Este movimiento, argumentan, responde a la supuesta falta de imparcialidad del jurado, una afirmación que ha dado lugar a un cuarto intermedio en las audiencias de cesura. Ahora, la comunidad de Chaco está nuevamente a la espera, y las respuestas prometidas podrían redefinir las consecuencias de lo que se consideró un juicio emblemático en la región.
Durante el proceso legal se esperaba que la jueza Dolly Fernández anunciara las sentencias para los condenados y sus colaboradores, quienes también enfrentan cargos por encubrimiento. Sin embargo, antes de que esto pudiera ocurrir, la sesión se detuvo momentáneamente. Fernández anunció esta pausa para permitir que ambas partes recopilen pruebas y gestionen testigos disponibles. El jueves 27 de noviembre es la nueva fecha fijada para reanudar las argumentaciones en este contexto judicial tenso y lleno de expectativas.
Por su parte, Gabriela Tomljenovic, abogada de César Sena, hizo hincapié en la declaración de inimputabilidad de su defendido, buscando anular por completo cualquier acción legal que se haya tomado contra su cliente en relación con la desaparición y fallecimiento de Strzyzowski. Una solicitud adicional propuso investigar por posible falso testimonio a Gloria Romero, la madre de la víctima, cuyos testimonios durante el juicio ahora se encuentran bajo escrutinio.
Emerenciano Sena y Marcela Acuña también enfrentaron solicitudes de sus abogados para que el análisis clínico determine su conveniencia para prisión domiciliaria.
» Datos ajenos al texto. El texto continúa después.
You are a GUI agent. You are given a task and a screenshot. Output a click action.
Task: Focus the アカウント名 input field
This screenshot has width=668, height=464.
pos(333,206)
El equipo de defensa basó su solicitud en las condiciones de salud alegando que, aunque ninguno de los procesados supera los 70 años, existen diagnósticos que podrían justifican su permanencia fuera de un establecimiento penitenciario convencional, apuntalados por la aportación de testigos favorables sobre el estado médico del matrimonio.
Este caso recobra relevancia en el panorama nacional al poner de manifiesto las múltiples capas que rodean un juicio por femicidio, desde la percepción de imparcialidad en el juicio por jurados hasta las complejidades asociadas a la salud de los implicados.